Special needs adoption from a Jewish perspective.

Special needs adoption from a Jewish perspective.

Tuesday, January 29, 2013

I wanna go to Holland!

Many in the Down syndrome community have come across Emily Kingsley's "Welcome to Holland":

I am often asked to describe the experience of raising a child with a disability - to try to help people who have not shared that unique experience to understand it, to imagine how it would feel. It's like this......

When you're going to have a baby, it's like planning a fabulous vacation trip - to Italy. You buy a bunch of guide books and make your wonderful plans. The Coliseum. The Michelangelo David. The gondolas in Venice. You may learn some handy phrases in Italian. It's all very exciting.

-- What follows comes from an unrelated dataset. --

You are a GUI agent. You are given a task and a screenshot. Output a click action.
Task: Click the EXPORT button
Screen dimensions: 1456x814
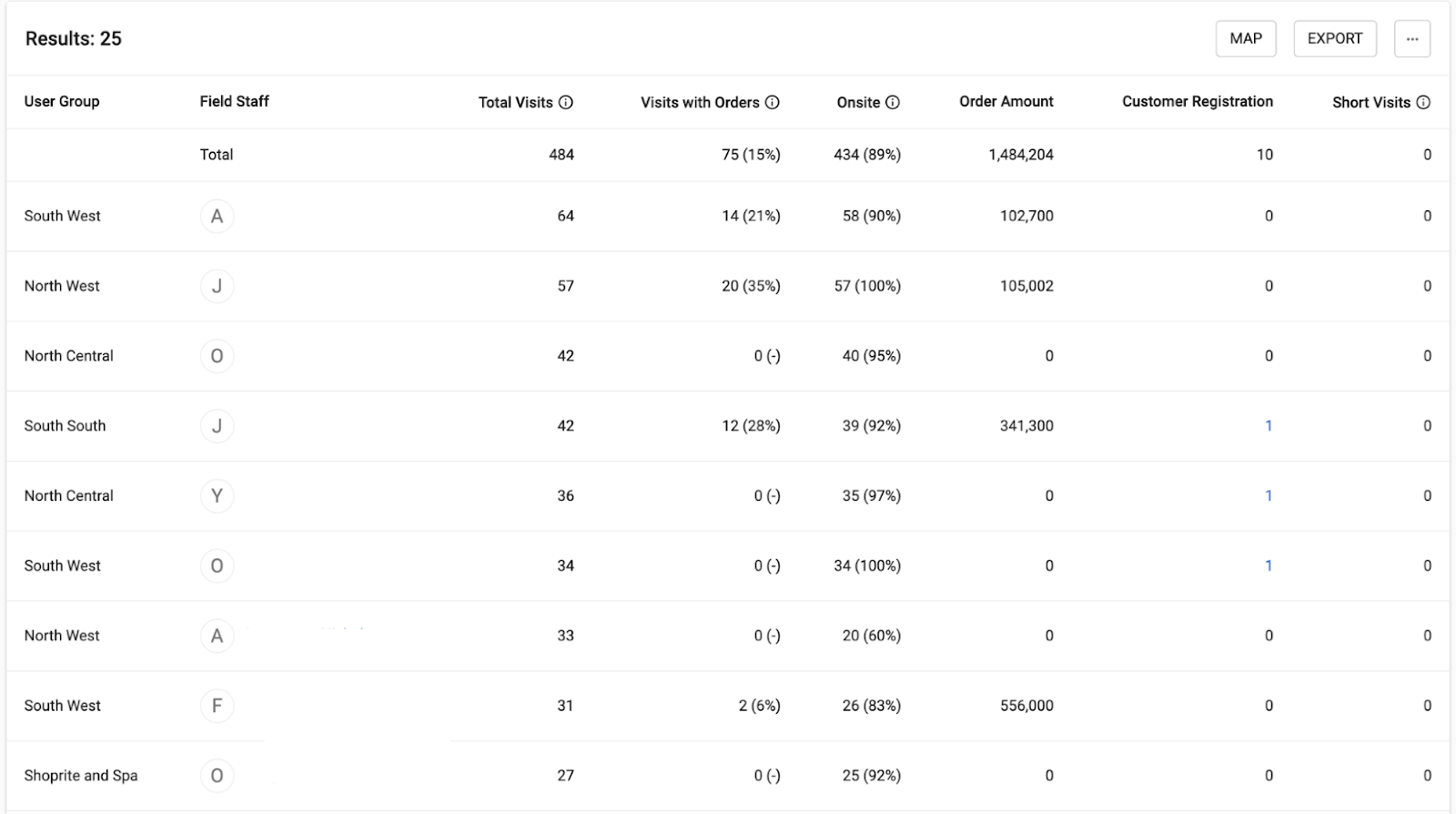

After months of eager anticipation, the day finally arrives. You pack your bags and off you go. Several hours later, the plane lands. The stewardess comes in and says, "Welcome to Holland."
"Holland?!?" you say. "What do you mean Holland?? I signed up for Italy! I'm supposed to be in Italy. All my life I've dreamed of going to Italy."

But there's been a change in the flight plan. They've landed in Holland and there you must stay.

The important thing is that they haven't taken you to a horrible, disgusting, filthy place, full of pestilence, famine and disease. It's just a different place.

So you must go out and buy new guide books. And you must learn a whole new language. And you will meet a whole new group of people you would never have met.

It's just a different place. It's slower-paced than Italy, less flashy than Italy. But after you've been there for a while and you catch your breath, you look around.... and you begin to notice that Holland has windmills....and Holland has tulips. Holland even has Rembrandts.

But everyone you know is busy coming and going from Italy... and they're all bragging about what a wonderful time they had there. And for the rest of your life, you will say "Yes, that's where I was supposed to go. That's what I had planned."

And the pain of that will never, ever, ever, ever go away... because the loss of that dream is a very very significant loss.

But... if you spend your life mourning the fact that you didn't get to Italy, you may never be free to enjoy the very special, the very lovely things ... about Holland.
Well, the funny thing is, if you read enough stories about Holland.... it sounds pretty cool! 

And you know what, I've been to Italy.... several times already!  And it's gorgeous -- I absolutely love it! But I know the canals of Venice, the slopes of the alps, the beaches of Sicily, the Sistine Chapel, the Coliseum, and the best place for pizza in Palermo. But, but, why can't I visit Holland, too?

Now, some things about Holland would be familiar.  Canals, for example. Similar, but different. And there will be coffee shops and ice cream, though it wouldn't be the same as that gelato on the square in Firenze.  But there are no tulips or traditional windmills in Italy.  No Delft Blue China craftsmen.  Can the Rembrandts and Van Goghs compare to Michelangelo?  Do they have to?  Both are beautiful.

What is it like to go to Holland when that was what you intended to do?  When there is nothing to mourn in the first place?